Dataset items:
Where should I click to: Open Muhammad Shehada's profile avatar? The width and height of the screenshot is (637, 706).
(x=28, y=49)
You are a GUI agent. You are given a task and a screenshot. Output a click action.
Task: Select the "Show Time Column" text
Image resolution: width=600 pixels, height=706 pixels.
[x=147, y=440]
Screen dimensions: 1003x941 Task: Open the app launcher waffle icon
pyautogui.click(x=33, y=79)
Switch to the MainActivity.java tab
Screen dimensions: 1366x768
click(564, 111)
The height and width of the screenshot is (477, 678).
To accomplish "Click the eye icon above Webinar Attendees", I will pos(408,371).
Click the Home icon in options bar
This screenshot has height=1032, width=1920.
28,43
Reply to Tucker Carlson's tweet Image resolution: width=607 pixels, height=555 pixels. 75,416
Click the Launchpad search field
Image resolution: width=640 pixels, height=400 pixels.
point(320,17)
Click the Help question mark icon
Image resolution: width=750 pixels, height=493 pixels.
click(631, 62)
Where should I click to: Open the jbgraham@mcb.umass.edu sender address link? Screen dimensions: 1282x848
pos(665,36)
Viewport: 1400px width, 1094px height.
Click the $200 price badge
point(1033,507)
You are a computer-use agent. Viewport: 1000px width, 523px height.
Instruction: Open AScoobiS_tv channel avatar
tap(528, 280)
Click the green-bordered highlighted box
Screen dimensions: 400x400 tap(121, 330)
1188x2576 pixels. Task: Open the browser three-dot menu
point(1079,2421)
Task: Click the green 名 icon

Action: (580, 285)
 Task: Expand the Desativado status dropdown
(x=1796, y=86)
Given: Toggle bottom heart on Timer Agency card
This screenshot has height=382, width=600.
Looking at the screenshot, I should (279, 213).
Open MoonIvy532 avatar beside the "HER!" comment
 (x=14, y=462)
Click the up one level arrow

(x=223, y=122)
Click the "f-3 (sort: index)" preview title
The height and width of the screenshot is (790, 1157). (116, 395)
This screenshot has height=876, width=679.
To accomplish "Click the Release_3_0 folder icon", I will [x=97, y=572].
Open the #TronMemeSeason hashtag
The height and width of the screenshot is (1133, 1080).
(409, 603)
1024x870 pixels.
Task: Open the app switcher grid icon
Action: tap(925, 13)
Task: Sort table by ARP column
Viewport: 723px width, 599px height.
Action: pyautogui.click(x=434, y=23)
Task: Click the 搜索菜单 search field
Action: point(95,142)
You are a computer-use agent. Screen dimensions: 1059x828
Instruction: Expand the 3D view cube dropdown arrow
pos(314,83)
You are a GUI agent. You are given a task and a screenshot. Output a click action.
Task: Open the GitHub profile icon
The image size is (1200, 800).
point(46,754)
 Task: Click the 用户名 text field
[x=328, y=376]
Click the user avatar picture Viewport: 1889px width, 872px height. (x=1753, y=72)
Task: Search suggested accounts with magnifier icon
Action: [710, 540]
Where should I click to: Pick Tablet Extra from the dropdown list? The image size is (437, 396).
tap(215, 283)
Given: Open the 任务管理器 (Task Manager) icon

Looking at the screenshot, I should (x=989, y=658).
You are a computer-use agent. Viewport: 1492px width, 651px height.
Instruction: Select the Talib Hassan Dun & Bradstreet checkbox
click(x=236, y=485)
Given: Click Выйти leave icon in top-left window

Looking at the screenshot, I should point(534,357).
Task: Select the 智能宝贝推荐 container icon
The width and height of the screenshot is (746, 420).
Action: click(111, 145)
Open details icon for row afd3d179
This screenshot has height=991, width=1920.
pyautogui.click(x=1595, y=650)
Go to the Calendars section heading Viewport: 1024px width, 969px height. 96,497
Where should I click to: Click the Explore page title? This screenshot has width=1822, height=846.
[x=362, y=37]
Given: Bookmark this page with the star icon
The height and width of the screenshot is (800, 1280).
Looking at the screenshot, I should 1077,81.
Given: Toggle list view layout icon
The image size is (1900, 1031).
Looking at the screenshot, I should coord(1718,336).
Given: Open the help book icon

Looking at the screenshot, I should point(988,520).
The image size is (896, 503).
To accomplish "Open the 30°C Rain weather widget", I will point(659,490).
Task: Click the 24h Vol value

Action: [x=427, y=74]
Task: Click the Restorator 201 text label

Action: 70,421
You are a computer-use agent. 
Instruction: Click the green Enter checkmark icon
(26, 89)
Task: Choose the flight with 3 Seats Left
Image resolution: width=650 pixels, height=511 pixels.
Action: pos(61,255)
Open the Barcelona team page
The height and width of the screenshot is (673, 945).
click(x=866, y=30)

Action item: Transcribe all the entries exactly, as they stand.

Response:
Where should I click to: Open Muhammad Shehada's profile avatar? The width and height of the screenshot is (637, 706).
(x=28, y=49)
You are a GUI agent. You are given a task and a screenshot. Output a click action.
Task: Select the "Show Time Column" text
Image resolution: width=600 pixels, height=706 pixels.
[x=147, y=440]
Screen dimensions: 1003x941 Task: Open the app launcher waffle icon
pyautogui.click(x=33, y=79)
Switch to the MainActivity.java tab
Screen dimensions: 1366x768
click(564, 111)
The height and width of the screenshot is (477, 678).
To accomplish "Click the eye icon above Webinar Attendees", I will pos(408,371).
Click the Home icon in options bar
This screenshot has height=1032, width=1920.
28,43
Reply to Tucker Carlson's tweet Image resolution: width=607 pixels, height=555 pixels. 75,416
Click the Launchpad search field
Image resolution: width=640 pixels, height=400 pixels.
point(320,17)
Click the Help question mark icon
Image resolution: width=750 pixels, height=493 pixels.
click(631, 62)
Where should I click to: Open the jbgraham@mcb.umass.edu sender address link? Screen dimensions: 1282x848
pos(665,36)
Viewport: 1400px width, 1094px height.
Click the $200 price badge
point(1033,507)
You are a computer-use agent. Viewport: 1000px width, 523px height.
Instruction: Open AScoobiS_tv channel avatar
tap(528, 280)
Click the green-bordered highlighted box
Screen dimensions: 400x400 tap(121, 330)
1188x2576 pixels. Task: Open the browser three-dot menu
point(1079,2421)
Task: Click the green 名 icon

Action: (580, 285)
 Task: Expand the Desativado status dropdown
(x=1796, y=86)
Given: Toggle bottom heart on Timer Agency card
This screenshot has height=382, width=600.
Looking at the screenshot, I should (279, 213).
Open MoonIvy532 avatar beside the "HER!" comment
 (x=14, y=462)
Click the up one level arrow

(x=223, y=122)
Click the "f-3 (sort: index)" preview title
The height and width of the screenshot is (790, 1157). (116, 395)
This screenshot has height=876, width=679.
To accomplish "Click the Release_3_0 folder icon", I will [x=97, y=572].
Open the #TronMemeSeason hashtag
The height and width of the screenshot is (1133, 1080).
(409, 603)
1024x870 pixels.
Task: Open the app switcher grid icon
Action: tap(925, 13)
Task: Sort table by ARP column
Viewport: 723px width, 599px height.
Action: pyautogui.click(x=434, y=23)
Task: Click the 搜索菜单 search field
Action: point(95,142)
You are a computer-use agent. Screen dimensions: 1059x828
Instruction: Expand the 3D view cube dropdown arrow
pos(314,83)
You are a GUI agent. You are given a task and a screenshot. Output a click action.
Task: Open the GitHub profile icon
The image size is (1200, 800).
point(46,754)
 Task: Click the 用户名 text field
[x=328, y=376]
Click the user avatar picture Viewport: 1889px width, 872px height. (x=1753, y=72)
Task: Search suggested accounts with magnifier icon
Action: [710, 540]
Where should I click to: Pick Tablet Extra from the dropdown list? The image size is (437, 396).
tap(215, 283)
Given: Open the 任务管理器 (Task Manager) icon

Looking at the screenshot, I should (x=989, y=658).
You are a computer-use agent. Viewport: 1492px width, 651px height.
Instruction: Select the Talib Hassan Dun & Bradstreet checkbox
click(x=236, y=485)
Given: Click Выйти leave icon in top-left window

Looking at the screenshot, I should point(534,357).
Task: Select the 智能宝贝推荐 container icon
The width and height of the screenshot is (746, 420).
Action: click(111, 145)
Open details icon for row afd3d179
This screenshot has height=991, width=1920.
pyautogui.click(x=1595, y=650)
Go to the Calendars section heading Viewport: 1024px width, 969px height. 96,497
Where should I click to: Click the Explore page title? This screenshot has width=1822, height=846.
[x=362, y=37]
Given: Bookmark this page with the star icon
The height and width of the screenshot is (800, 1280).
Looking at the screenshot, I should 1077,81.
Given: Toggle list view layout icon
The image size is (1900, 1031).
Looking at the screenshot, I should coord(1718,336).
Given: Open the help book icon

Looking at the screenshot, I should point(988,520).
The image size is (896, 503).
To accomplish "Open the 30°C Rain weather widget", I will point(659,490).
Task: Click the 24h Vol value

Action: [x=427, y=74]
Task: Click the Restorator 201 text label

Action: 70,421
You are a computer-use agent. 
Instruction: Click the green Enter checkmark icon
(26, 89)
Task: Choose the flight with 3 Seats Left
Image resolution: width=650 pixels, height=511 pixels.
Action: pos(61,255)
Open the Barcelona team page
The height and width of the screenshot is (673, 945).
click(x=866, y=30)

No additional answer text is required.